How is my hospital bill determined?
We determine your hospital bill based on the length of your stay, the type of room, and the hospital services and medications ordered by your physician. You will be billed separately for the services of your physician, consulting physician, or other professionals.
Will you bill my insurance company?
If you have provided health insurance information, we will file an insurance claim for you. Usually a claim is paid within 30 to 60 days after being submitted to the insurance company. In cases where there are two insurance companies to bill, the second insurance will be billed after the first insurance has paid.
What will I need to pay?
Most major insurance companies require patients to pay a deductible. After the deductible is met, your insurance company usually pays a percentage of the costs of service.
The amount of the bill that you must pay will depend on your insurance policy. If you have questions about your benefits, contact your insurance company directly.
Whom do I contact if I have questions about my bill?
Billing Customer Service:
(Local - Portland metro area) 503-215-4300
(Toll-free long-distance) 877-215-7833
Monday-Friday, 8 a.m. to 7 p.m.
How do I contact my insurance company?
You will find a customer service phone number on your insurance card, usually on the back.
How can I find out when and where my last payment was applied?
Contact Billing Customer Service to request an itemization of your accounts.
What is the mailing address for a payment?
Please send your payment to:
Providence Health & Services
PO Box 3299
Portland, OR 97208-3299
What is an Advance Beneficiary Notice (ABN)?
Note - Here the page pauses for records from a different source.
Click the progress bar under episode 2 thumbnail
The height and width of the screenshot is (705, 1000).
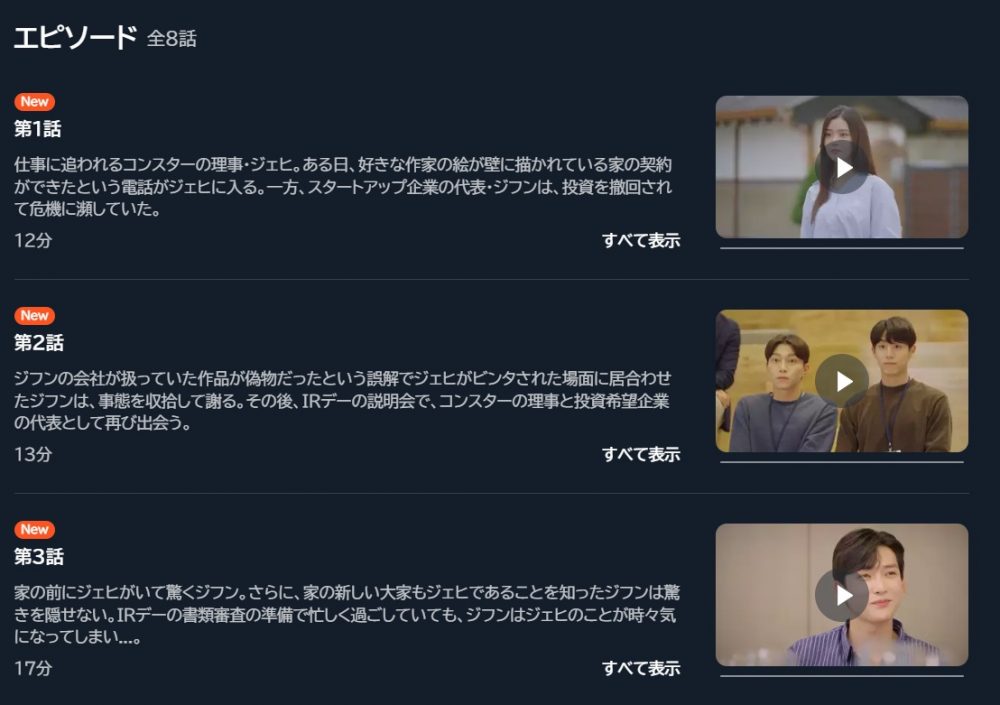842,462
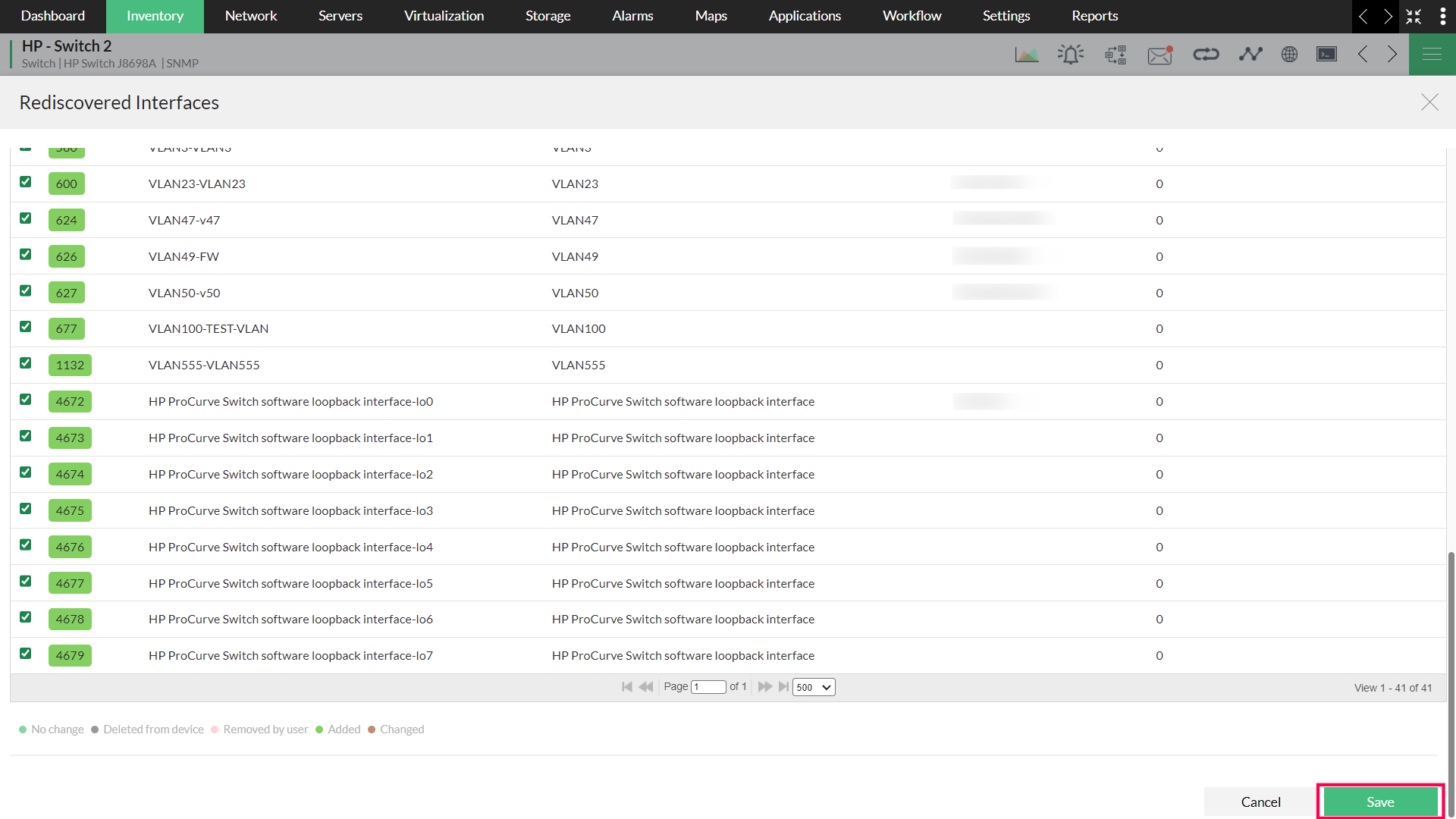Uncheck the VLAN23-VLAN23 interface checkbox

26,182
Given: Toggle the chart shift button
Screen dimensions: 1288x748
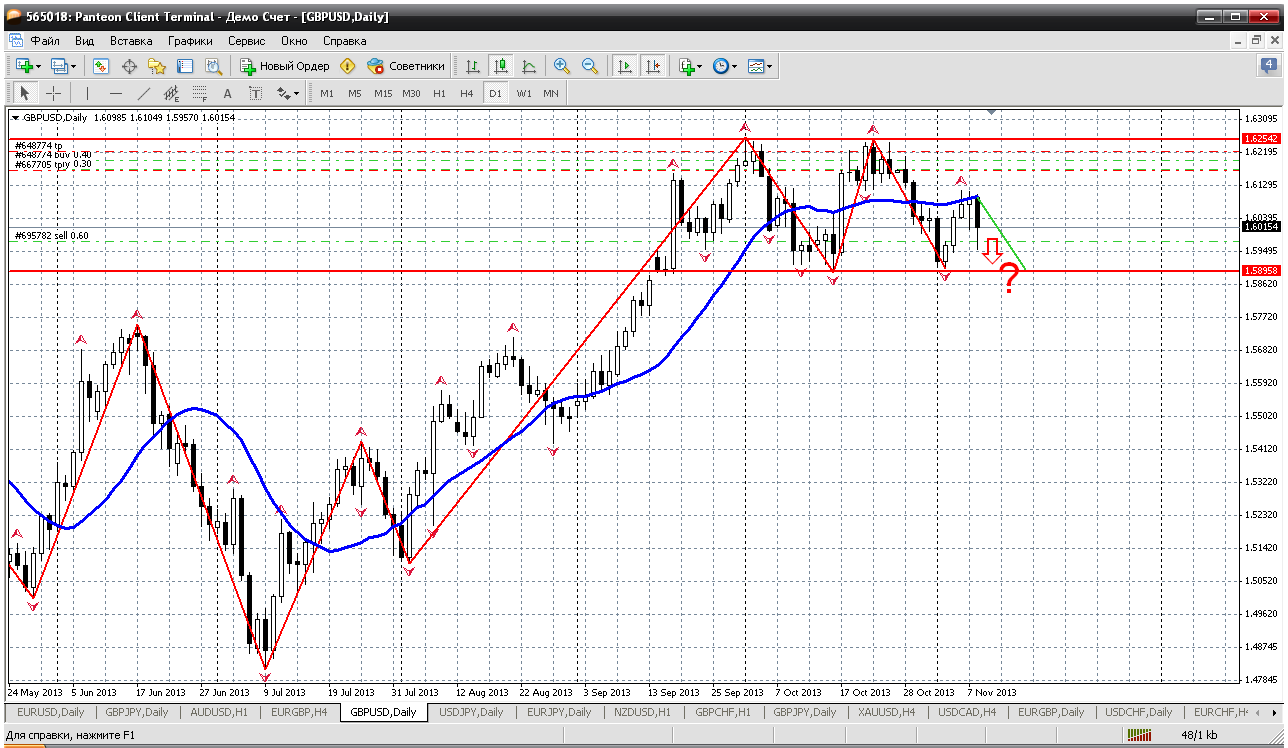Looking at the screenshot, I should coord(653,66).
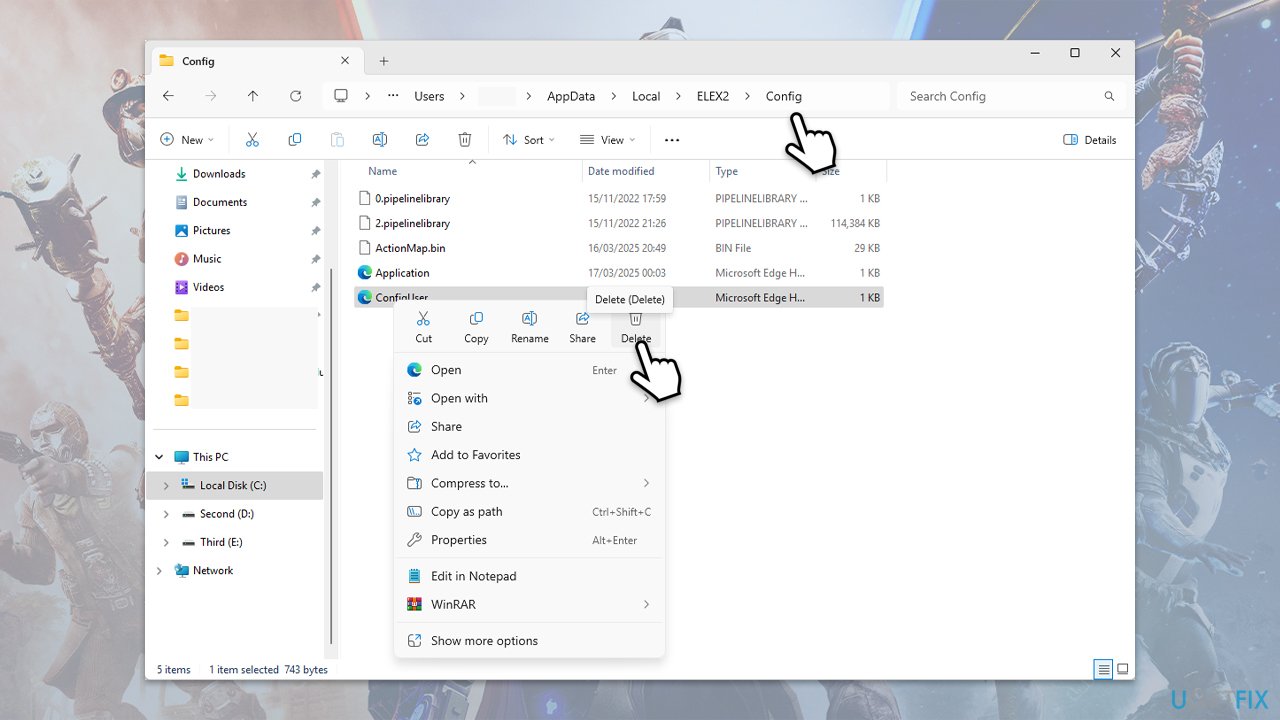Viewport: 1280px width, 720px height.
Task: Open the View dropdown
Action: [607, 139]
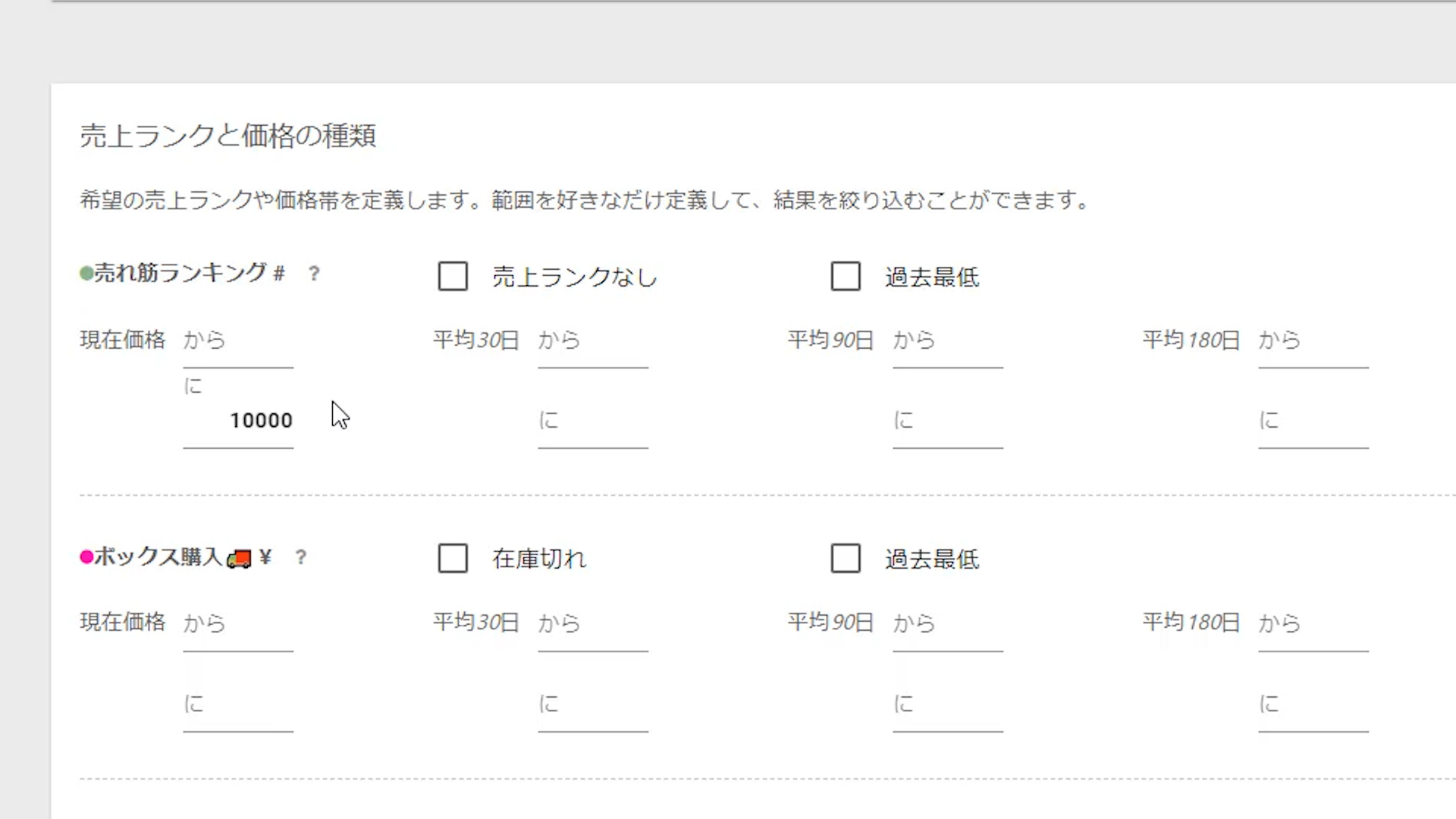The width and height of the screenshot is (1456, 819).
Task: Check 過去最低 in the ボックス購入 row
Action: 846,559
Some services may not be covered by Medicare. If this is the case, you will be asked to sign an Advance Beneficiary Notice (ABN) and you will be financially responsible for the charges for that service. Please refer to the ABN section of the Medicare and You Handbook, published by The Centers for Medicare and Medicaid Services.
I disagree with a Medicare claims decision. How do I request an appeal?
1. Photocopy your Medicare Explanation of Benefits form.
2. Write on the Explanation of Benefits (EOB) form, “Please reconsider for payment. My doctor ordered this service.” If possible, contact your physician and ask for additional information to submit with the EOB. An example of additional information would be a letter from your physician explaining why the test was ordered.
3. Mail your appeal to:
Noridian Administrative Services, LLC
Part A Appeals
P.O. Box 6726
Fargo, ND 58108-6726
What are the Medicare deductible, coinsurance and premium rates for 2012?
Deductible: $1,156.00 per benefit period
Coinsurance: $289.00 a day for days 61-90 in each period
$578.00 a day for days 91-150 for each "Lifetime Reserve" day used
$144.50 a day in a skilled nursing facility for days 21-100 in each benefit period
Premium: $451.00 per month for those who must pay a premium
$248.00 per month for those who have 30-39 quarters of coverage
Deductible: $140.00 per year
Premium: $99.90 per month
Please also refer to the "Medicare Costs" section of the Medicare and You Handbook, published by The Centers for Medicare and Medicaid Services.